Data items:
__________

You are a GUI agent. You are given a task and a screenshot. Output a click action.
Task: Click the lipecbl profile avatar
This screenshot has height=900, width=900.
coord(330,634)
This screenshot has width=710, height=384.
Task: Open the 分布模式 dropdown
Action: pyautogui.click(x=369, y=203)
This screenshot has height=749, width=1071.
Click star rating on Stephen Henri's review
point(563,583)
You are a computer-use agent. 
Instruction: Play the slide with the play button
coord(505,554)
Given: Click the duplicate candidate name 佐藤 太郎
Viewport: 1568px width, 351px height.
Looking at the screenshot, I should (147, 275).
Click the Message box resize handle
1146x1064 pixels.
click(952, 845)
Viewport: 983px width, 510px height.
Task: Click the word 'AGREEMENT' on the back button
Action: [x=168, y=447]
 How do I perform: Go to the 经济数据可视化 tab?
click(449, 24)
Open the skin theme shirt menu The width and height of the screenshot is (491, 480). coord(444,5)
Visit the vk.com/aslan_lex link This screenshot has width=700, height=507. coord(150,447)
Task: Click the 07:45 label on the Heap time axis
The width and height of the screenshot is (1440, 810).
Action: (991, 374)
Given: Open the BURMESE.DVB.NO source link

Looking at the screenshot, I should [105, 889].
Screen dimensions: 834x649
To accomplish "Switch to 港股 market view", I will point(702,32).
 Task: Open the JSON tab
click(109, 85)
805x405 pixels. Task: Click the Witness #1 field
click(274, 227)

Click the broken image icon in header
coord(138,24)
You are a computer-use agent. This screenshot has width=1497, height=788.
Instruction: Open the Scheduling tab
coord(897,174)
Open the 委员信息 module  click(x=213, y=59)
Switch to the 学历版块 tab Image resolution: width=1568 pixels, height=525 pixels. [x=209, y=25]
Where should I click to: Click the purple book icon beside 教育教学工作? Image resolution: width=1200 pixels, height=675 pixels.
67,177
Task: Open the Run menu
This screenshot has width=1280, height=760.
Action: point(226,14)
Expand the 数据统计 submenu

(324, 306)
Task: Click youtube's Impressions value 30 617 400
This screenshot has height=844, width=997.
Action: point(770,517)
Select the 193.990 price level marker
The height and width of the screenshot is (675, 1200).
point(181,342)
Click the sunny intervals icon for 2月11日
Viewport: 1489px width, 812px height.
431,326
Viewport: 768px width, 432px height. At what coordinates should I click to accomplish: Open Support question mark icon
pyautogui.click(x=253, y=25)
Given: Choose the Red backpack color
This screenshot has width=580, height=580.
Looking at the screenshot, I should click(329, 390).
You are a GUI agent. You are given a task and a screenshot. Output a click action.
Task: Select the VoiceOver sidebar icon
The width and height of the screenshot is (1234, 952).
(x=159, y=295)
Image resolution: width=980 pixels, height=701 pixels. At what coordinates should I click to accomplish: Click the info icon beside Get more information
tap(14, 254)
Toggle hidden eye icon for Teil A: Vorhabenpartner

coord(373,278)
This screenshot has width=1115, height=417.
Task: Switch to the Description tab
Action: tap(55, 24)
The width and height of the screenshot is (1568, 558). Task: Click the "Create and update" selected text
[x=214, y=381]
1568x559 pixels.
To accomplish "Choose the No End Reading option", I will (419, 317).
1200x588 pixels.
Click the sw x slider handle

__________

PROBLEM DETAILS: Reproduce the data shown above exactly, including every line.

ANSWER TO THE PROBLEM:
You are a GUI agent. You are given a task and a screenshot. Output a click action.
Task: Click the lipecbl profile avatar
This screenshot has height=900, width=900.
coord(330,634)
This screenshot has width=710, height=384.
Task: Open the 分布模式 dropdown
Action: pyautogui.click(x=369, y=203)
This screenshot has height=749, width=1071.
Click star rating on Stephen Henri's review
point(563,583)
You are a computer-use agent. 
Instruction: Play the slide with the play button
coord(505,554)
Given: Click the duplicate candidate name 佐藤 太郎
Viewport: 1568px width, 351px height.
Looking at the screenshot, I should (147, 275).
Click the Message box resize handle
1146x1064 pixels.
click(952, 845)
Viewport: 983px width, 510px height.
Task: Click the word 'AGREEMENT' on the back button
Action: [x=168, y=447]
 How do I perform: Go to the 经济数据可视化 tab?
click(449, 24)
Open the skin theme shirt menu The width and height of the screenshot is (491, 480). coord(444,5)
Visit the vk.com/aslan_lex link This screenshot has width=700, height=507. coord(150,447)
Task: Click the 07:45 label on the Heap time axis
The width and height of the screenshot is (1440, 810).
Action: (991, 374)
Given: Open the BURMESE.DVB.NO source link

Looking at the screenshot, I should [105, 889].
Screen dimensions: 834x649
To accomplish "Switch to 港股 market view", I will point(702,32).
 Task: Open the JSON tab
click(109, 85)
805x405 pixels. Task: Click the Witness #1 field
click(274, 227)

Click the broken image icon in header
coord(138,24)
You are a computer-use agent. This screenshot has width=1497, height=788.
Instruction: Open the Scheduling tab
coord(897,174)
Open the 委员信息 module  click(x=213, y=59)
Switch to the 学历版块 tab Image resolution: width=1568 pixels, height=525 pixels. [x=209, y=25]
Where should I click to: Click the purple book icon beside 教育教学工作? Image resolution: width=1200 pixels, height=675 pixels.
67,177
Task: Open the Run menu
This screenshot has width=1280, height=760.
Action: point(226,14)
Expand the 数据统计 submenu

(324, 306)
Task: Click youtube's Impressions value 30 617 400
This screenshot has height=844, width=997.
Action: point(770,517)
Select the 193.990 price level marker
The height and width of the screenshot is (675, 1200).
point(181,342)
Click the sunny intervals icon for 2月11日
Viewport: 1489px width, 812px height.
431,326
Viewport: 768px width, 432px height. At what coordinates should I click to accomplish: Open Support question mark icon
pyautogui.click(x=253, y=25)
Given: Choose the Red backpack color
This screenshot has width=580, height=580.
Looking at the screenshot, I should click(329, 390).
You are a GUI agent. You are given a task and a screenshot. Output a click action.
Task: Select the VoiceOver sidebar icon
The width and height of the screenshot is (1234, 952).
(x=159, y=295)
Image resolution: width=980 pixels, height=701 pixels. At what coordinates should I click to accomplish: Click the info icon beside Get more information
tap(14, 254)
Toggle hidden eye icon for Teil A: Vorhabenpartner

coord(373,278)
This screenshot has width=1115, height=417.
Task: Switch to the Description tab
Action: tap(55, 24)
The width and height of the screenshot is (1568, 558). Task: Click the "Create and update" selected text
[x=214, y=381]
1568x559 pixels.
To accomplish "Choose the No End Reading option", I will (419, 317).
1200x588 pixels.
Click the sw x slider handle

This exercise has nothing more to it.